Giannis Mpourmpakis named as one of 25 researchers around the world as Emerging Investigators in a special issue of the American Chemical Society (ACS) Journal of Chemical & Engineering Data.
Mpourmpakis leads the Computer-Aided Nano and Energy Lab (CANELA) where his group researches the physicochemical properties of nanomaterials with potential applications in diverse nanotechnological areas ranging from energy generation and storage to materials design and catalysis.
Mpourmpakis contributed his paper “Understanding the Gas Phase Chemistry of Alkanes with First-Principles Calculations” to the ACS special issue.
Noa Marom has been selected as the leader of a data science project that's part of the Argonne Leadership Computing Facility’s (ALCF) Aurora Early Science Program (ESP).
The program’s goal is to prepare key applications, libraries, and infrastructure for the architecture and scale of exascale computing.
Marom’s project will combine quantum-mechanical simulations with machine learning and data science, to advance physical understanding of singlet fission and discover materials to create more efficient organic solar cells.
An artistic depiction of research from John Keith's lab was featured on the back cover of Royal Society of Chemistry journal Chemical Science. Yasemin Basdogan, a PhD student in Keith’s lab, designed the back cover image, which shows several molecules reacting in a cross-shaped container slowly filling with a liquid.

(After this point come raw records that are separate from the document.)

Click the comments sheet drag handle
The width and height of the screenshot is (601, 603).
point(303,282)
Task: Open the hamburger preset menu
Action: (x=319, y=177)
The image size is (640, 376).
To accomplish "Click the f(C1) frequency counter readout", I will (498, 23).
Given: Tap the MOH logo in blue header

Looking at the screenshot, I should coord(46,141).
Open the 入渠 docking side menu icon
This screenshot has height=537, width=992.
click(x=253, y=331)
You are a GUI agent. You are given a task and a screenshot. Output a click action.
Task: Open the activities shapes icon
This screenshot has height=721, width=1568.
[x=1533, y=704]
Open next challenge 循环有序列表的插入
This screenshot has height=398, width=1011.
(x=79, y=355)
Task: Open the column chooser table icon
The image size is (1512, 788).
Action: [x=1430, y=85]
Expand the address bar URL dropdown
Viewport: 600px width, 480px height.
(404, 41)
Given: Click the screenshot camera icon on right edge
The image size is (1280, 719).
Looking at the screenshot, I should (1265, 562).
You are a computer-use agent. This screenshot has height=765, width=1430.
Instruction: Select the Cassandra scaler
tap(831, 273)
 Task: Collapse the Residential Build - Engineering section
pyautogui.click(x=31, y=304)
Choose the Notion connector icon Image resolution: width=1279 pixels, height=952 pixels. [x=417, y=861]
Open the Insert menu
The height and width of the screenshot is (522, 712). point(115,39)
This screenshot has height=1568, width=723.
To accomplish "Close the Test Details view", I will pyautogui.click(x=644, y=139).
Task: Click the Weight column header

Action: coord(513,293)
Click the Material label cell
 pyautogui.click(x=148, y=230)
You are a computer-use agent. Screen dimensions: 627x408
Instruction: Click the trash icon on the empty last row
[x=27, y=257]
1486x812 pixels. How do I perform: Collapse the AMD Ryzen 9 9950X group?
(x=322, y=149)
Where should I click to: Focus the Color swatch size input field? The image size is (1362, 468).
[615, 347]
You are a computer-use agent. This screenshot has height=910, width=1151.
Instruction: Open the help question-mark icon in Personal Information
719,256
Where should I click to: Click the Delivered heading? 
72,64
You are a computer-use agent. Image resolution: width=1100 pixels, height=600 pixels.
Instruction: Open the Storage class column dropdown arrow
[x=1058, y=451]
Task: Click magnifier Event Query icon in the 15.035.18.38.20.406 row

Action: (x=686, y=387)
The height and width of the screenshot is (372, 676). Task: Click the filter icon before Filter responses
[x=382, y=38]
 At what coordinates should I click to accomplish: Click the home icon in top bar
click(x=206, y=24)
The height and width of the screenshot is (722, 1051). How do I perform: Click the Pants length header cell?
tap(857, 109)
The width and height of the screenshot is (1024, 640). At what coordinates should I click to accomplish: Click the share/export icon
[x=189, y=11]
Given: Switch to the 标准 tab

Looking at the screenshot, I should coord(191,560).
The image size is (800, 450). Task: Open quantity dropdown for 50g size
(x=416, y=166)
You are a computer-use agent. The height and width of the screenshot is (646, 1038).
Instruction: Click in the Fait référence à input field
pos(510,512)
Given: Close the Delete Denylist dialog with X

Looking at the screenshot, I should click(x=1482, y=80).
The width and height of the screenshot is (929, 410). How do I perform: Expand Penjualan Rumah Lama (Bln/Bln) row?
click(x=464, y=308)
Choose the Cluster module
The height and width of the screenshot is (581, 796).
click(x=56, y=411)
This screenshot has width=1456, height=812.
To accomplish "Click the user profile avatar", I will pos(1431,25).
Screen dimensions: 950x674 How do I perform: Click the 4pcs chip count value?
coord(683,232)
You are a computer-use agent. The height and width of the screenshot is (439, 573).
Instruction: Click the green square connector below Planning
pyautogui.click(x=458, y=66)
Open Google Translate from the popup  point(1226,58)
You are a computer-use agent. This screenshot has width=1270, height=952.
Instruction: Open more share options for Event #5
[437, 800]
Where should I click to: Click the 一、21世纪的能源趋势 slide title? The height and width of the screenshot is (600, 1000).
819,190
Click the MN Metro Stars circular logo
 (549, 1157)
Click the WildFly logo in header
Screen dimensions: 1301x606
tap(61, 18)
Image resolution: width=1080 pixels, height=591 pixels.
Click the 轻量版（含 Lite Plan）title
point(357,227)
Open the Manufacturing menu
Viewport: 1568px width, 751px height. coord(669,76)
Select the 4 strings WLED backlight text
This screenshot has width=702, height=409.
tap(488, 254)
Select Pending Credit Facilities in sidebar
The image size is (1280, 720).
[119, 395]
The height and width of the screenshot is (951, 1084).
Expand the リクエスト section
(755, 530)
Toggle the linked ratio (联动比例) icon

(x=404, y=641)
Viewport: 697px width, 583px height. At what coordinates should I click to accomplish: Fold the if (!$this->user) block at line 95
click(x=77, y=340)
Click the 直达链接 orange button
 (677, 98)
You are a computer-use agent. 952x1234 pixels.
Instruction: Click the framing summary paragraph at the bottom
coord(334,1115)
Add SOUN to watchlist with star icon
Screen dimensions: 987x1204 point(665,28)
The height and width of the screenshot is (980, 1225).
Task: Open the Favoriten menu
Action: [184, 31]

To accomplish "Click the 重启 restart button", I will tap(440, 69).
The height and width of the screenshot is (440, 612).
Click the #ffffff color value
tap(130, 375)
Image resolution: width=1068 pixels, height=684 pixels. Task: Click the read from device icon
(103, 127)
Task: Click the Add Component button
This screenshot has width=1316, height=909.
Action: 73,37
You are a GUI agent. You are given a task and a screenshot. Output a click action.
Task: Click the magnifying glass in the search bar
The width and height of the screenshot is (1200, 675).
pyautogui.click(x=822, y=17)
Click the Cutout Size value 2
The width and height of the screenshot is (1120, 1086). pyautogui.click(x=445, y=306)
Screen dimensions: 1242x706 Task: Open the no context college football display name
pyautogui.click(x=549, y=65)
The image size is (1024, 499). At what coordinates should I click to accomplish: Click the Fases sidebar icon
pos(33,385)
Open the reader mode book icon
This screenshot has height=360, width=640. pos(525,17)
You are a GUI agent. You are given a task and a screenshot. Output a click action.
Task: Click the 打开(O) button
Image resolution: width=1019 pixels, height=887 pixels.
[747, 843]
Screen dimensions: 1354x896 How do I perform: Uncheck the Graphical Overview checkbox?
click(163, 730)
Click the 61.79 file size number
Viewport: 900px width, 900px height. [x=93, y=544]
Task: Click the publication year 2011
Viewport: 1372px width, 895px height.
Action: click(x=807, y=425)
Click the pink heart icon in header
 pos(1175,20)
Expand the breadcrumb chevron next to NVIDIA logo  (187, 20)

Their study titled “A paramedic treatment for modeling explicitly solvated chemical reaction mechanisms” analyzed a very complex chemical system called the Morita-Baylis Hillman reaction. Basdogan and Keith brought improvements to the modeling that allows better understanding of these types of chemical reactions that will impact areas of chemical engineering and chemistry.
Giannis Mpourmpakis is collaborating with with Lubrizol Corporation, a specialty chemical manufacturer, on a project applying high-performance computing simulations to address a problem known as viscosity creep, a phenomenon which affects the performance of lubricating fluids.
Mpourmpakis focuses much of his research on the properties and potential applications of nanomaterials, employing Pitt CRC clusters for high-performance computation to create molecular level simulations.
The results were published in June in the journal Industrial & Engineering Chemistry Research.
Qi Li has received the Bright Futures Student Award from the International Precious Metals Institute for his work on gold nanoparticles. The $5,000 prize sponsored by the Gero Family Trust will be presented this month at the institute's annual conference in Texas.
Li, who works in the lab of Rongchao Jin, also has researched different models of "doping" gold nanoparticles, a process where a small amount of another metal is added to the nanoparticle.